Niels Annen, außenpolitischer Sprecher der SPD-Bundestagsfraktion und Mitglied des SPD-Parteivorstands:
"Ich halte das für eine falsche Entscheidung der Kanzlerin."
Natascha Kohnen (Generalsekretärin der Bayern-SPD) auf Twitter: "#Steinmeier liegt richtig, #Merkel liegt falsch, peinlicher #Kotau. #Satire darf alles, §103 StGB muss weg #Boehmermann"

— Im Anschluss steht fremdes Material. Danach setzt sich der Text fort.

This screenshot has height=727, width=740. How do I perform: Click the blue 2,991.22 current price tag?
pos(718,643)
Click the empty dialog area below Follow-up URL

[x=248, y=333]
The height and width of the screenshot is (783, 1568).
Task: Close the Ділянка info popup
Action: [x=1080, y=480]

Ute Vogt (SPD-Präsidiumsmitglied)
"Nun hat Sie's doch getan: Bundeskanzlerin Angela Merkel hat auf Wunsch der Türkei der deutschen Justiz die Ermächtigung erteilt, nach §104a StGB ein Strafverfahren gegen den Satiriker Jan Böhmermann wegen möglicher Beleidigung des türkischen Staatschefs Erdogan einzuleiten.
Diese einsame Entscheidung der Kanzlerin finde ich falsch.
Frau Merkel hat von ihrer Richtlinienkompetenz Gebrauch gemacht und die beiden beteiligten SPD-Minister (Steinmeier und Maas) überstimmt.
Gewinner von Merkels Entscheidung ist Erdogan. Der türkische Staatschef kann und wird nun sagen: Ich verübe doch keine Presse-Zensur. Ich mach nur das, was meine deutsche Kollegin Merkel auch macht: Bei Kunst und Presse entscheide immer noch ich über richtig und falsch, über Gut und Böse. Nicht klug, liebe CDU."
Sönke Rix, familienpolitischer Sprecher der SPD-Fraktion schrieb auf Twitter:
"Gut, dass SPD im Fall #Erdogan Haltung zu Gunsten der Grundrechte gezeigt habt und gegen Strafverfahren gegen #Boehmermann gestimmt hat."